#### Exercise prompt
Reproduce the part of the Canada Day post starting with "A friendly reminder" and going on through "count for something.", word for word.

Fourget aboot it, Jake! It’s Canada touwn!
A friendly reminder from your favourite u-loving neighbours from the north: It’s Canada Day. For five more minutes! Hooray!
I used to love Canada Day when I was a kid. Because it meant that somewhere, somebody would be serving vanilla cupcakes with white frosting and red and white sprinkles. Today, I was sadly without sprinkles. Unless you count the rain, which meant very sad fireworks. But I do have a six-pack of Sleeman’s in the fridge and an iTunes playlist filled with songs that contain a bunch of Canadian references Americans won’t get. That’s gotta count for something.
We’re so weird up here with our snow, our maple syrup, our free health care and our great, unknown musicians. We have more amazing musical acts nobody’s ever heard of than you can shake a stick at! I’m both resentful and resigned to that fact. Like, it’s AWESOME and you don’t know what you’re missing, you ignorant buffoons who think of Canada and think of Nickelback and Anne Murray and Celine Dion! On the other hand, get away from my favourite bands, America! Get your own! KnowwhatImean?
It’s rare that I just go buy an actual physical album without worrying if it will be any good. Rarer still is the purchase of a TRIPLE album without worrying if it will be any good. Who the heck even MAKES a triple album nowadays? Probably the same guy who makes a concept album about being a teenage rocker in the Maritimes. Probably the same guy who rhymes Saskatchewan with Catchin’ On. Probably the same guy who falls asleep with the TV on because at 3 a.m. they play O Canada. Probably the same guy who owes a lot of his recognizance to the fact that Canadian store Zellers used his song in a commercial. Probably the same guy who writes a song about loving a town (Halifax) with the same ferociousness that he hates another (Kelowna).
Joel Plaskett is the PERFECT example of a guy who is incredibly popular in Canada, yet will probably never become a HUGE success in the U.S. And I’m sure he’s fine with that, just as I am sure many people don’t understand why he’d be fine with that. Sometimes, it’s enough that your countrymen and women love you.
Hell, I could be wrong about that, though. Because other times, it’s nice to have Sir Paul McCartney hand pick you to open his only Canadian show on July 11 in Nova Scotia. It’s fitting, since to me, Plaskett’s music has always felt like hallowed middle ground between the seedier side of the Beatles and the friendlier side of the Stones. Macca can’t go wrong to have an intensely local artist with cross-country appeal open his show.

#### Data shown
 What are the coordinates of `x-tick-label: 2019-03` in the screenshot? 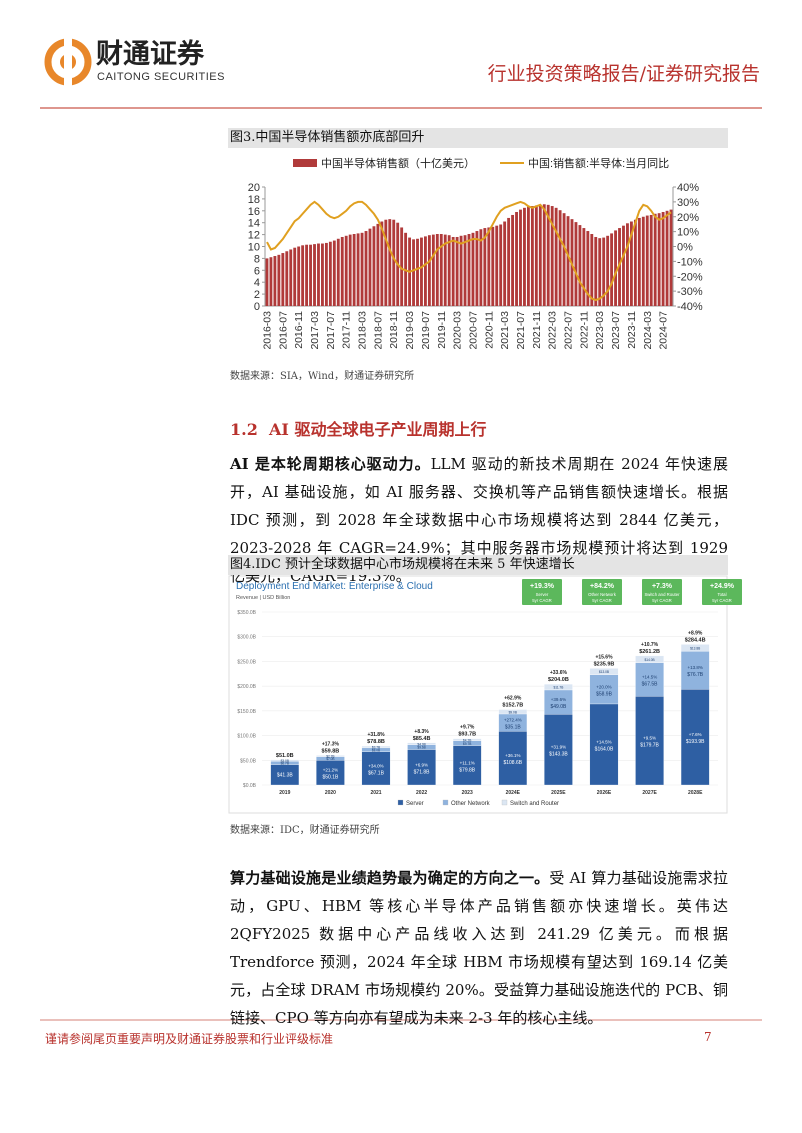 It's located at (410, 330).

#### Exercise response
A friendly reminder from your favourite u-loving neighbours from the north: It’s Canada Day. For five more minutes! Hooray!
I used to love Canada Day when I was a kid. Because it meant that somewhere, somebody would be serving vanilla cupcakes with white frosting and red and white sprinkles. Today, I was sadly without sprinkles. Unless you count the rain, which meant very sad fireworks. But I do have a six-pack of Sleeman’s in the fridge and an iTunes playlist filled with songs that contain a bunch of Canadian references Americans won’t get. That’s gotta count for something.